RBI Governor Shaktikanta Das said that second half of 2020-21 is expected to show some positive growth

Reserve Bank of India (RBI) Governor Shaktikanta Das-led Monetary Policy Committee on Friday, December 4, kept the key interest rates untouched amid inflation concerns. However, the central bank will ensure liquidity for the stressed sectors for keeping the nascent economy on track, said the RBI Governor in an online briefing. While revealing the fifth bi-monthly monetary policy review, Mr Das said that the economy is recovering faster than expected and that the growth rate is likely to turn positive in the second half of the current financial year. The economy contracted by 23.9 per cent in the first quarter and 7.5 per cent in the second quarter due to the impact of the COVID-19 crisis. (Also Read: Five Key Takeaways From RBI Governor Shaktikanta Das’s Policy Statement )

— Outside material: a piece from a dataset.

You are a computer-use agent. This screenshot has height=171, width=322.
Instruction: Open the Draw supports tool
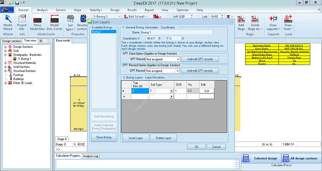tap(274, 22)
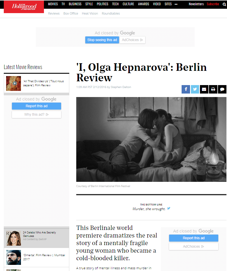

Here are some of the comments from economists on the RBI’s Monetary Policy Review:

 
Anagha Deodhar – Economist, ICICI Securities:

”Today’s monetary policy review was largely a non-event. In line with our expectation, the MPC kept rates unchanged and vowed to keep the stance accommodative at least during the current financial year and into the next financial year. It noted that inflation is likely to remain elevated despite some possible softening during winter months. Accordingly, it upped its inflation forecast to 6.8% in Q3 and 5.8% in Q4FY21. Given the expected inflation and growth trajectory, we believe the committee may stay put on rates through 2021.”
 

Rajni Thakur, Economist, RBL Bank:

“RBI MPC announcements were in line with expectations and almost mirror the ‘wait and watch’ approach that financial markets currently have about growth-inflation dynamics of the Indian economy.  There are some initial signs of growth recovery but RBI acknowledged that there are many pockets of pain yet to recover. And hence growth took priority over inflationary overshoot. We thus expect rates to stay lower for longer, even though any rate action will likely not come through for next few months till inflation levels show any sign of cooling off.”
 

Abheek Barua, Chief Economist, HDFC Bank:

”The RBI kept its policy rate unchanged at 4 per cent, as expected, and continued to keep its policy stance accommodative. Some sections of the market had anticipated the central bank to act on the rising surplus liquidity in the system in light of the increasing inflationary pressures. However, the absence of any major liquidity absorption measures in the midst of a prolonged inflationary episode and indeed the upward revision of both the RBI’s growth and inflation forecasts might be somewhat puzzling.”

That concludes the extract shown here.